Venue: GHIL and Collaborator: Institute of Advanced Studies, Common Ground (G11), Wilkins Building (South Wing), Gower Street, London WC1E 6BT
National Holocaust Memorials and (Post-)Colonial Legacies. How do colonial history, the Second World War, and the Holocaust intersect? As Britain embarks on the creation of a National Holocaust Memorial, calls have been made for a memorial to and a museum of Britain’s historical involvement in slavery, its colonial past, and their legacies. Meanwhile, scholarship such as Michael Rothberg’s Multidirectional Memory has argued that Holocaust remembrance also has the potential to open up routes for commemorating other contested national pasts. This panel will enable a dialogue between scholars of the Holocaust, colonialism, and the British Empire to reflect on national and transnational legacies. With Avril Alba, Sydney, Yasmin Khan, Oxford, and Tom Lawson, Northumbria. Chaired by Tamar Garb, IAS London.

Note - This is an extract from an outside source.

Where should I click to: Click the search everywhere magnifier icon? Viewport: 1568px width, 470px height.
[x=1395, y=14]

18 JUNE 2019 5.30 p.m, WHO OWNS PUBLIC HISTORY?
Venue: German Historical Institute London, 17 Bloomsbury Square, London WC1A 2NJ
Two Talks on History Textbooks in Conflicted SocietiesWho owns public history and on what grounds? How does the historian relate to public debates? Across spatial and temporal conflict contexts, debates about the content and role of history textbooks are sensitive, highly political, and often notable for their interminability. Developing a theoretical approach, political scientist Eleni Christodoulou, Georg Eckert Institute, Brunswick, will embrace ‘educational anxieties’ by offering a framework for analysing securitization dynamics that successfully resist and prevent textbook revisions as part of peace-building processes in Cyprus and Lebanon. Neeladri Bhattacharya, former Chief Adviser of the National Council for Education Research and Training in India, will then explore how contested claims of caste and class, region and nation, are played out on the site of history textbooks in India. Chaired by Nandini Manjrekar, Tata Institute of Social Sciences, Mumbai.

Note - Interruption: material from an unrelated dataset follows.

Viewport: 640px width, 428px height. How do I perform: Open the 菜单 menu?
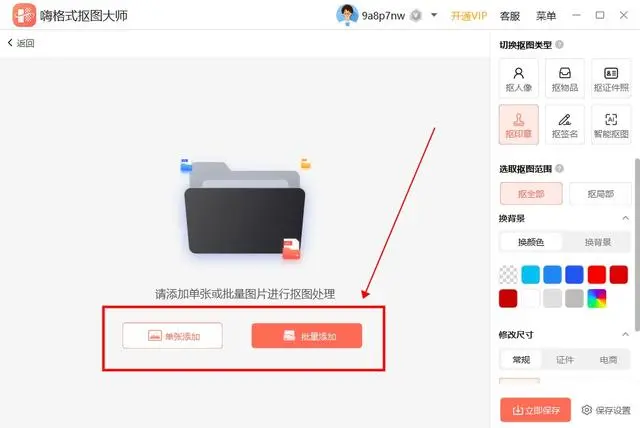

25 JUNE 2019 5.30 p.m, FROM COLLECTED TO CONTESTED: The Future of Museums after the Repatriation Debate
Venue: German Historical Institute London, 17 Bloomsbury Square, London WC1A 2NJ
European museums have recently come under increasing pressure to repatriate objects from colonial times. But where do we go from here? Does repatriation naturally entail ‘decolonizing the museum’, or might it even prevent museums from doing just that? This panel will discuss what decolonization in the museum might actually mean. How do recent debates fit into the bigger picture of engaging with uncomfortable collecting histories? How could embracing these histories enable marginal and multiple voices to have a say? With Subhadra Das, Curator, UCL, Clémentine Deliss, Curator and Author, Tristram Hunt, Director, V&A, and Alice Procter, Tour Guide and Art Historian. Chaired by Mirjam Brusius, GHIL.

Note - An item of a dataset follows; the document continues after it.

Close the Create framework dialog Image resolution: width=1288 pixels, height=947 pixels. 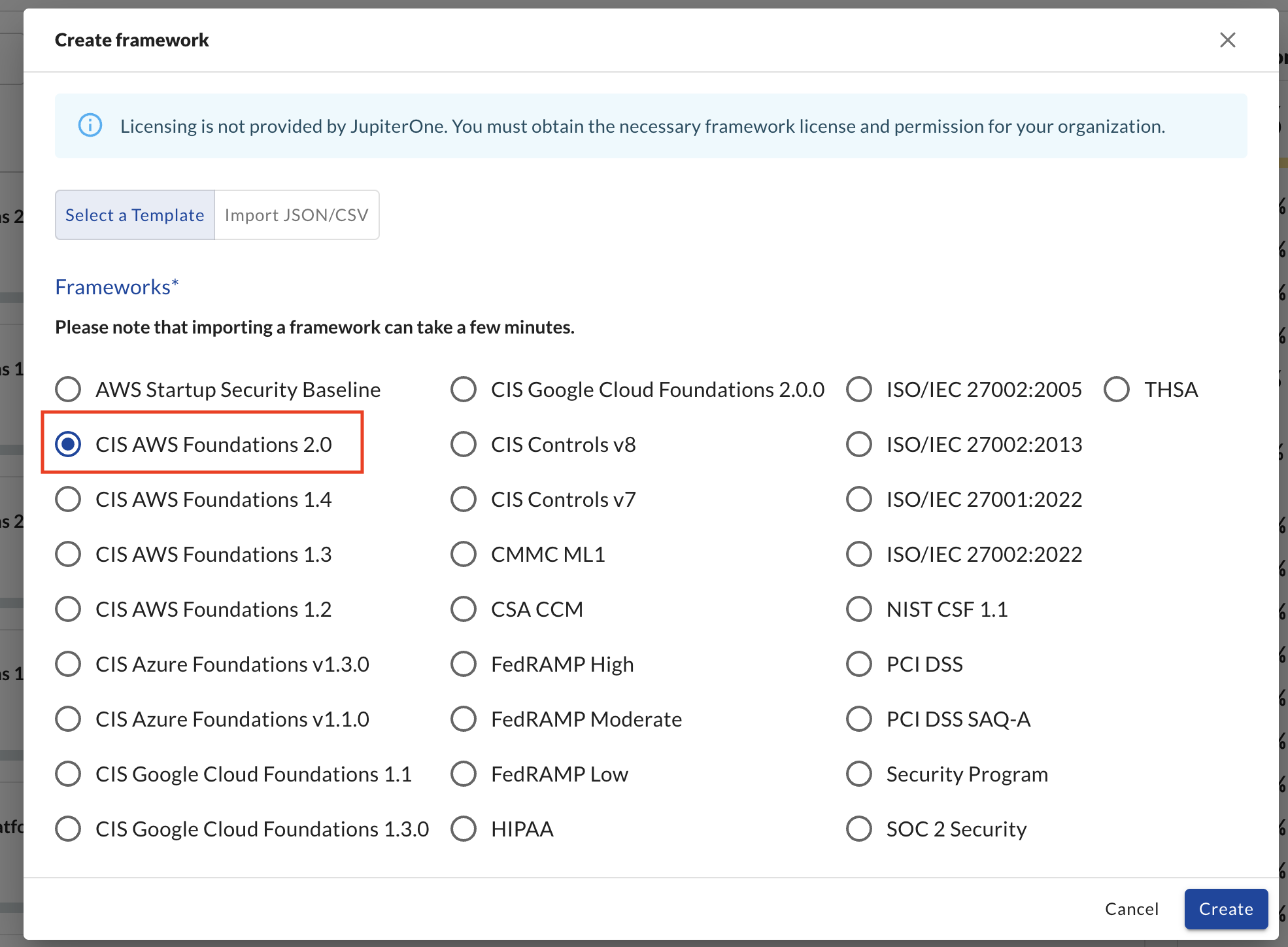[x=1228, y=40]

3 JULY 2019 7.00 p.m, CLOSING EVENT ‘ZINGSTER STRASSE 25
Venue and Collaborator: Goethe Institute London, Exhibition Road, London SW7 2PH
To address the urgent need for living space in the 1950s the GDR government introduced new housing projects based on prefabricated concrete slabs, the so-called Plattenbau. Erected on the outskirts of East Berlin, Zingster Straße 25 in Neu-Hohenschönhausen was one of them and it was completed in 1987. Three decades later the artist Sonya Schönberger visits some of the tenants. Who is still around, and who has moved in since? Her interviews, read by performers Johanna Malchow and Ingo Tomi, tell not just personal stories of daily life in the GDR, but also bear witness to the regime change of 1989, and the often challenging and still under-debated aftermath of social change in a unified Germany. The performance is introduced by Christina von Hodenberg, Director, GHIL.